Records shown section start
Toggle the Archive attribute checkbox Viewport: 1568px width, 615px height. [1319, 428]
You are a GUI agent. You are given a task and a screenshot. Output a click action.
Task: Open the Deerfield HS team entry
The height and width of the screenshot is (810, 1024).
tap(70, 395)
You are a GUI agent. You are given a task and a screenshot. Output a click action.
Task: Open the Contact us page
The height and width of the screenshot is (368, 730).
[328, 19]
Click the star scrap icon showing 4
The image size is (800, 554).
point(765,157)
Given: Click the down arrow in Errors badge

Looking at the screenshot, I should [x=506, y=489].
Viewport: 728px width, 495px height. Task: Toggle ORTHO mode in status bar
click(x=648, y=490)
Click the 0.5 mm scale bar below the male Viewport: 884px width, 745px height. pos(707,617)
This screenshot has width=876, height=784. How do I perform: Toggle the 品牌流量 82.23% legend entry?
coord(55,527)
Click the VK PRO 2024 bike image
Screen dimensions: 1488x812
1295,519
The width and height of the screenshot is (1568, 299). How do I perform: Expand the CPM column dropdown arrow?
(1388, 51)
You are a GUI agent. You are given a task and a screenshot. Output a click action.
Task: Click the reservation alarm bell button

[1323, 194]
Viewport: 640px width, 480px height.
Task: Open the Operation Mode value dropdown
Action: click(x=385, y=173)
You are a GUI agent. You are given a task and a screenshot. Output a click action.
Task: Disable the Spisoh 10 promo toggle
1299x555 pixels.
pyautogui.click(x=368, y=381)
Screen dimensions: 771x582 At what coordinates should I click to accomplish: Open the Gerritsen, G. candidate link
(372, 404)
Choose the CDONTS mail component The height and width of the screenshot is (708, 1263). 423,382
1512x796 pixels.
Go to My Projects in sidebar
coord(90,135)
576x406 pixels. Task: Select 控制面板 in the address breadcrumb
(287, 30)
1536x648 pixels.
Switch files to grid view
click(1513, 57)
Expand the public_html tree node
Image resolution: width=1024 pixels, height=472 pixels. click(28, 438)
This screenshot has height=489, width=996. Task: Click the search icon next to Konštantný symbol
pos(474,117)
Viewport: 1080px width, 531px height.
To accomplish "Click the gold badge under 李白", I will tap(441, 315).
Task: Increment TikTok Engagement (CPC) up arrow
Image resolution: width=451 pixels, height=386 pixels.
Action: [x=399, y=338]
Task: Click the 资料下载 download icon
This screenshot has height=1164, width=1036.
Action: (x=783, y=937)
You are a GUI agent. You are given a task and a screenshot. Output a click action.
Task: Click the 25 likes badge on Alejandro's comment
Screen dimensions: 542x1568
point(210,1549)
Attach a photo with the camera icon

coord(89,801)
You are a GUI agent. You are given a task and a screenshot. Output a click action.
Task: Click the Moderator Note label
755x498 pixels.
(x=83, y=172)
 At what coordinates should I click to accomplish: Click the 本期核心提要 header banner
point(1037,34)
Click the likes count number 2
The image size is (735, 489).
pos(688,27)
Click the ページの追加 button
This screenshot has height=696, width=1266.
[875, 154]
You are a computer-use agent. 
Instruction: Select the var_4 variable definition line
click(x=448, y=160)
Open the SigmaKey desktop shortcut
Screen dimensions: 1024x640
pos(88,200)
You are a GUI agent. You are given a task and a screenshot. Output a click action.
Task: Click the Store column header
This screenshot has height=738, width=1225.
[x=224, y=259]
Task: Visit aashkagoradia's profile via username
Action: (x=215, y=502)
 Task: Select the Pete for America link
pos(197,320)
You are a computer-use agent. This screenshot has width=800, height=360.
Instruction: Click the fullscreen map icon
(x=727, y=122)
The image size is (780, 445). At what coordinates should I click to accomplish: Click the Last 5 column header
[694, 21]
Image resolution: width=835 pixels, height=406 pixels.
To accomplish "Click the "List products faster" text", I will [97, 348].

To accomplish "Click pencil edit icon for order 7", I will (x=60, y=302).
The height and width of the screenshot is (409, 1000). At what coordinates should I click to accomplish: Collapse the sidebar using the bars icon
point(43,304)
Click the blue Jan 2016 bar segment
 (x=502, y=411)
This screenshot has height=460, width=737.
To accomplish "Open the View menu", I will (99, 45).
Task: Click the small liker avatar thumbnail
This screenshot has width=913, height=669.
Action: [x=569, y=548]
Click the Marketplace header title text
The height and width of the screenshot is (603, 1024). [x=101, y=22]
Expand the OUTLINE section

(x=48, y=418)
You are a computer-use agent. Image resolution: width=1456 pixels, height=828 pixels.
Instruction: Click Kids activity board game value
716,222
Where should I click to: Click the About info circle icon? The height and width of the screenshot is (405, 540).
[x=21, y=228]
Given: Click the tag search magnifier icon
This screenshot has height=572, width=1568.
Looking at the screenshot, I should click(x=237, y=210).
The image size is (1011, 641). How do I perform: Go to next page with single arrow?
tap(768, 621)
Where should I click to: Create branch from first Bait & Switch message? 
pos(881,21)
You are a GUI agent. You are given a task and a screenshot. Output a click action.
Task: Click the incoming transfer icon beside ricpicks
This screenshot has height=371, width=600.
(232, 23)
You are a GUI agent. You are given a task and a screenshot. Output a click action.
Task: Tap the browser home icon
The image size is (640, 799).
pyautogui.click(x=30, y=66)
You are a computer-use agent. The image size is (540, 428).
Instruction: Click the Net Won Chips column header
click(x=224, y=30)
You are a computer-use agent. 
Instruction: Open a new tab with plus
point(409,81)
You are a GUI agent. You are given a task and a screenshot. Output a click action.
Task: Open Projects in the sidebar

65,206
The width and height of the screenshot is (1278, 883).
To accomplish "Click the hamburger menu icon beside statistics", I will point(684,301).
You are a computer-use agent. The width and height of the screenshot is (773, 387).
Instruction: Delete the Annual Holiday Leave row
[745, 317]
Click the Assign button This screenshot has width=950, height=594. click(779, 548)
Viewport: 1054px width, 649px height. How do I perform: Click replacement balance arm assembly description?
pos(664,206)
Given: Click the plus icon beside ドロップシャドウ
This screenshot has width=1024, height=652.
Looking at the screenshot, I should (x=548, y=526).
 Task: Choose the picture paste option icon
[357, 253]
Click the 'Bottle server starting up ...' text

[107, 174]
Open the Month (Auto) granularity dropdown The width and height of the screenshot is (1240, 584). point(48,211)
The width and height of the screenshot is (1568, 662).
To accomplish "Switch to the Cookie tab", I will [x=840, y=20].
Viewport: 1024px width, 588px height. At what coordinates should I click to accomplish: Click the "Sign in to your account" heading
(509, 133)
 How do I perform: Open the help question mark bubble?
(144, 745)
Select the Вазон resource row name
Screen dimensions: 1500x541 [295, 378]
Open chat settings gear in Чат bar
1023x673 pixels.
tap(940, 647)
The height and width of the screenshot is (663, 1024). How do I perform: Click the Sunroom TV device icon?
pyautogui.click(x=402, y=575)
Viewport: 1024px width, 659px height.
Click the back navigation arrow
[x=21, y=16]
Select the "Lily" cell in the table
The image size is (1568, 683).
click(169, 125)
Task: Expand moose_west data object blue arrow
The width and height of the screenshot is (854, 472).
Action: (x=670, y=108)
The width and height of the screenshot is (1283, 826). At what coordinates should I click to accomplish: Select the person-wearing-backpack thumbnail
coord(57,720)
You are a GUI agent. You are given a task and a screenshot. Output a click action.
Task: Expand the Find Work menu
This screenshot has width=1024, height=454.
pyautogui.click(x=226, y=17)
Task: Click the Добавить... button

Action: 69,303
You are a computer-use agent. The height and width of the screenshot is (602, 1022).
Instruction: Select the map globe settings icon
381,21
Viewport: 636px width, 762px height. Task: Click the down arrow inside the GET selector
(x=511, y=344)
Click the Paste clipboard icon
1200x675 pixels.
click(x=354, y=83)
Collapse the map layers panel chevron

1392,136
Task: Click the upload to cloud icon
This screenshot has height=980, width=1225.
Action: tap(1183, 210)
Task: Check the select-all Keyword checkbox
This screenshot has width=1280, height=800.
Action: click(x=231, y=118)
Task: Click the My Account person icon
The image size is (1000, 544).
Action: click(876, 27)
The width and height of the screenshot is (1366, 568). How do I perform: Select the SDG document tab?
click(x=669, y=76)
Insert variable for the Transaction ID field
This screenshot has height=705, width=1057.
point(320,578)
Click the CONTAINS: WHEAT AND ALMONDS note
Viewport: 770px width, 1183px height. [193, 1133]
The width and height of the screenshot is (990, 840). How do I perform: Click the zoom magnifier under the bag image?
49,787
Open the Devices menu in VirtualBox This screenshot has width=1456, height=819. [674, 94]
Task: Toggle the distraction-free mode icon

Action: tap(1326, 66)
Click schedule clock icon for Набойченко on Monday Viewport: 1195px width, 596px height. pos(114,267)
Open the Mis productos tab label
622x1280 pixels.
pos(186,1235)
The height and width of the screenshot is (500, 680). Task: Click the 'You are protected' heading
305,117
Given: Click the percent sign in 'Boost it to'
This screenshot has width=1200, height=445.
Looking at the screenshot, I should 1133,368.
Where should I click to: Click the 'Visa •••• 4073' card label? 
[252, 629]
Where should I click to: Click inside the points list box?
Records shown section end
◆ The problem: From the first line of the entries above to the line with "Click the 0.5", please return every line exactly, keeping both ends.

◆ Problem solution:
Toggle the Archive attribute checkbox Viewport: 1568px width, 615px height. [1319, 428]
You are a GUI agent. You are given a task and a screenshot. Output a click action.
Task: Open the Deerfield HS team entry
The height and width of the screenshot is (810, 1024).
tap(70, 395)
You are a GUI agent. You are given a task and a screenshot. Output a click action.
Task: Open the Contact us page
The height and width of the screenshot is (368, 730).
[328, 19]
Click the star scrap icon showing 4
The image size is (800, 554).
point(765,157)
Given: Click the down arrow in Errors badge

Looking at the screenshot, I should [x=506, y=489].
Viewport: 728px width, 495px height. Task: Toggle ORTHO mode in status bar
click(x=648, y=490)
Click the 0.5 mm scale bar below the male Viewport: 884px width, 745px height. pos(707,617)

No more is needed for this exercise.